My question is this: What are the best methods for handling and analysing data that cannot fit into memory. The data necessarily must be extracted from some sort of database (currently mysql but likely will be switching to a more powerful solution soon.)

I am building the software that handles the data in Python.

Thank you,

EDIT

I will be researching and brainstorming on this all day and plan on continuing to post my thoughts and findings. Please leave any input or advice you might have.

IDEA 1: Tokenize words and n-grams and save to file. For each string pulled from database, tokenize using tokens in an already existing file. If a token does not exist, create it. For each word token, combine from right to left until a single representation of all the words in a string exists. Search an existing list (that can fit in memory) that consists of reduced tokens to find potential matches and similarities. Each reduced token will contain an identifier that indicates token categories. If a reduced token (one that was created by combination of word tokens) is found to match categorically against a tokenized string of interest, but not directly, then the reduced token will be broken down into its counterparts and compared word-token by word-token to the string of interest.

I have no idea if there already exists a library or module that can do this, nor am I sure how much benefit I will gain from it. However, my priorities are: 1) conserve memory, 2) worry about runtime. Thoughts?

EDIT 2

Hadoop is definitely going to be the solution to this problem. I found some great resources on natural language processing in python and hadoop. See below:

  1. http://www.cloudera.com/blog/2010/03/natural-language-processing-with-hadoop-and-python
  2. http://lintool.github.com/MapReduceAlgorithms/MapReduce-book-final.pdf
  3. http://www.michael-noll.com/tutorials/writing-an-hadoop-mapreduce-program-in-python
  4. https://github.com/klbostee/dumbo/wiki/Short-tutorial

Thanks for your help!


Solution

  • Map/Reduce was created for this purpose.

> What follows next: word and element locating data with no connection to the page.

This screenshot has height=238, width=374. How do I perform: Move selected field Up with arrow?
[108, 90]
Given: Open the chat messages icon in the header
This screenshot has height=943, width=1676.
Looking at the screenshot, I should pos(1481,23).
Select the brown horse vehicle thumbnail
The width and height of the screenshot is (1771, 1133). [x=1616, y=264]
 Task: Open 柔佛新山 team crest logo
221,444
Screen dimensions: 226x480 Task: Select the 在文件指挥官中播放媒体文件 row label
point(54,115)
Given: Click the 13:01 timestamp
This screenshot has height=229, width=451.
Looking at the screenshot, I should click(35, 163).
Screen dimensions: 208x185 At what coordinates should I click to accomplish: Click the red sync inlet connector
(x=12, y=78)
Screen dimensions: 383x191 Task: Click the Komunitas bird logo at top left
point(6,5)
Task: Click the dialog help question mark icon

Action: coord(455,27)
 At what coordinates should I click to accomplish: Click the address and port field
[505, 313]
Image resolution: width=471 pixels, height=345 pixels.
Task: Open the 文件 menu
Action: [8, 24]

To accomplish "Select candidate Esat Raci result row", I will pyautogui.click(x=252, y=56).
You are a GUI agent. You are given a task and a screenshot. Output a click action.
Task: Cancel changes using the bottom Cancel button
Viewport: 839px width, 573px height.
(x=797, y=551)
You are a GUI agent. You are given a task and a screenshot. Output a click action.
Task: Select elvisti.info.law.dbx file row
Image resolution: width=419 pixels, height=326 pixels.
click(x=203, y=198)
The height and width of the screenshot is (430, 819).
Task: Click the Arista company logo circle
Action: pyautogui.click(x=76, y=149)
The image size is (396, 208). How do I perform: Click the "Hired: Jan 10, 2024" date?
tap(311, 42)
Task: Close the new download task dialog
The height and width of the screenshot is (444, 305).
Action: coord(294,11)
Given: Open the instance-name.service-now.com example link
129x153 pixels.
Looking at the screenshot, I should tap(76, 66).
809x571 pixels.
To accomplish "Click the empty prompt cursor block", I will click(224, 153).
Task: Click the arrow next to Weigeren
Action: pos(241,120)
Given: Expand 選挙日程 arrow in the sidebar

    The best map reduce engine is Hadoop, but it has a high learning curve and needs many nodes for it to be worth it. If this is a small project, you could use MongoDB, which is a really easy to use database and includes an internal map reduce engine which uses Javascript. The map reduce framework is really simple and easy to learn, but it lacks all the tools that you could get in the JDK using Hadoop.

    WARNING: You can only run one map reduce job at a time on MongoDB's map reduce engine. This is alright for chaining jobs or medium datasets (<100GB), but it lacks Hadoop's parallelism.